◆ **Task objective**: Once the pictures are removed, output the remaining entries exactly as given.

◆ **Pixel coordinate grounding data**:
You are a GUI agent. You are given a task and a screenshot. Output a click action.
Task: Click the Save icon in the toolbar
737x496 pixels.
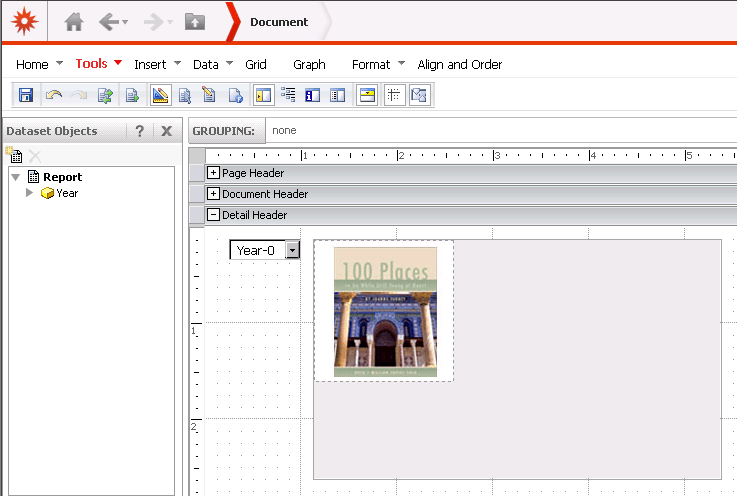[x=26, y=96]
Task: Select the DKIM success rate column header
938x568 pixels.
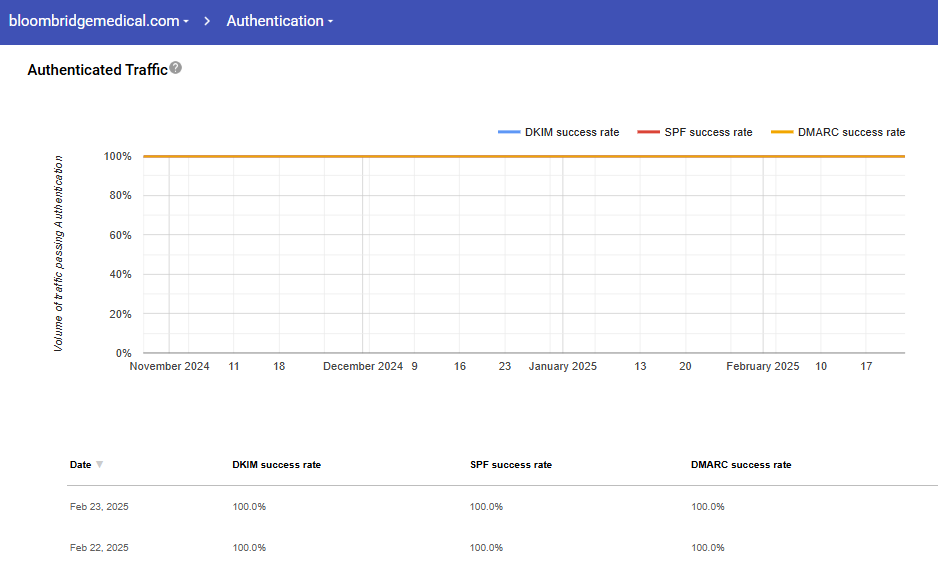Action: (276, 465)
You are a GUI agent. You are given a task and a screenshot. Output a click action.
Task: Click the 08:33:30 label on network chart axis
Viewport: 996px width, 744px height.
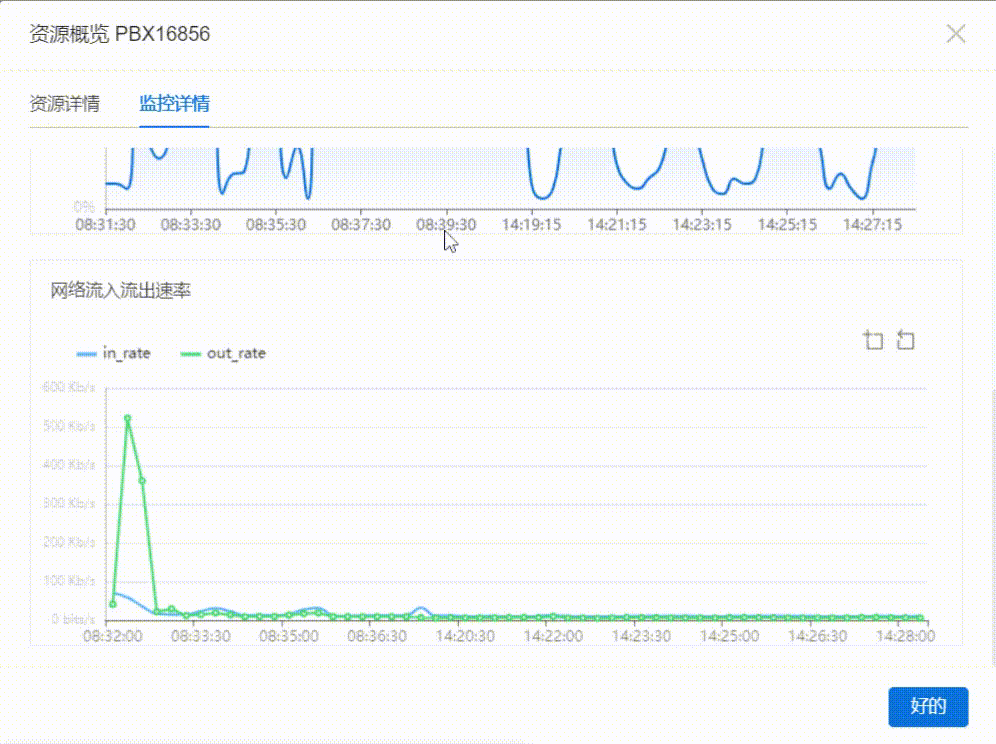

◆ **Task response**:
You are a GUI agent. You are given a task and a screenshot. Output a click action.
Task: Click the Save icon in the toolbar
737x496 pixels.
[x=26, y=96]
Task: Select the DKIM success rate column header
938x568 pixels.
Action: (276, 465)
You are a GUI agent. You are given a task and a screenshot. Output a click action.
Task: Click the 08:33:30 label on network chart axis
Viewport: 996px width, 744px height.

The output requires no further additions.